- [PROBLEM REQUIREMENTS]
In the records below, find the line that contains "Where should I click to: Click the middle-right", then write out that line and each one after it exactly, up to and including the last.

Stored records:
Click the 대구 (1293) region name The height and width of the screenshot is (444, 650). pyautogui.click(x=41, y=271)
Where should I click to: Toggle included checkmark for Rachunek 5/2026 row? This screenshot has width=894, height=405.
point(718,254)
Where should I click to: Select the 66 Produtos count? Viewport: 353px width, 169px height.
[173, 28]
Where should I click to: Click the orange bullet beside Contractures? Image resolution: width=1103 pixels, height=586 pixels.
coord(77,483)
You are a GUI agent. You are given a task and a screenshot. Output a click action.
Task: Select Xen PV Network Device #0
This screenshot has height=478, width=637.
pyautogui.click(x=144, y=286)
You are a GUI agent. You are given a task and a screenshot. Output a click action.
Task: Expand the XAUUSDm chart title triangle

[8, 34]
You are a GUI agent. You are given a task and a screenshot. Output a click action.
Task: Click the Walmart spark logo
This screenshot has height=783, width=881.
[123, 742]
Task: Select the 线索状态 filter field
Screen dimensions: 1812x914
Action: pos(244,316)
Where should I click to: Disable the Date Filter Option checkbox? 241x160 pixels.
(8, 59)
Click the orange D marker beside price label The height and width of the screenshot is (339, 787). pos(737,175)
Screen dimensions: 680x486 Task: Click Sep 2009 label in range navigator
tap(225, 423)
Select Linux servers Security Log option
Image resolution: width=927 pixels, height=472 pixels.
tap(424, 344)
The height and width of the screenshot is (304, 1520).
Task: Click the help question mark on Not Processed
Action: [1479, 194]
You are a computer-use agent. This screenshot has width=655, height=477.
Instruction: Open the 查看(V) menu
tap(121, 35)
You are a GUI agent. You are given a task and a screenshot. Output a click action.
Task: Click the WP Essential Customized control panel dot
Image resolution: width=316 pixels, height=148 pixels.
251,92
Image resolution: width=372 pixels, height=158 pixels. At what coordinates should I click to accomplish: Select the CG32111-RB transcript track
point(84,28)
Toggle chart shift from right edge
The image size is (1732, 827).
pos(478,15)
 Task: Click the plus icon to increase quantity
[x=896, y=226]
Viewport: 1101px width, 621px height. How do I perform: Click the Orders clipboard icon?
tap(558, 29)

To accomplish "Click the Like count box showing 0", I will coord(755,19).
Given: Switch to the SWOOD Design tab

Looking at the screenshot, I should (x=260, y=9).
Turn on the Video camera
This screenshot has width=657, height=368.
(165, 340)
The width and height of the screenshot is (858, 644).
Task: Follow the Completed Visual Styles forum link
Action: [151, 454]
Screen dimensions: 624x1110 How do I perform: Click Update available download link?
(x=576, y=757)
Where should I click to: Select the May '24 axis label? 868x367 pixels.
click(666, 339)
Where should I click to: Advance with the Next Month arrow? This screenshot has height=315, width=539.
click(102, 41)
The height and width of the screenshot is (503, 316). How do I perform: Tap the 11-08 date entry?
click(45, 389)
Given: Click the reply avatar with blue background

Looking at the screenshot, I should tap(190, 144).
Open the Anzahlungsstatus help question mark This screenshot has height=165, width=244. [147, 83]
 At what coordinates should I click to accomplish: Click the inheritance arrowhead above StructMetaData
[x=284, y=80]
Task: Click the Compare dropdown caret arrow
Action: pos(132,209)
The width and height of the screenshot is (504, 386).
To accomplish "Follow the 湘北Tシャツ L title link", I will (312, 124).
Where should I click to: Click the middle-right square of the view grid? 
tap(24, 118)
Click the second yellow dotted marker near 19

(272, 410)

- [OUTPUT]
Where should I click to: Click the middle-right square of the view grid? 
tap(24, 118)
Click the second yellow dotted marker near 19

(272, 410)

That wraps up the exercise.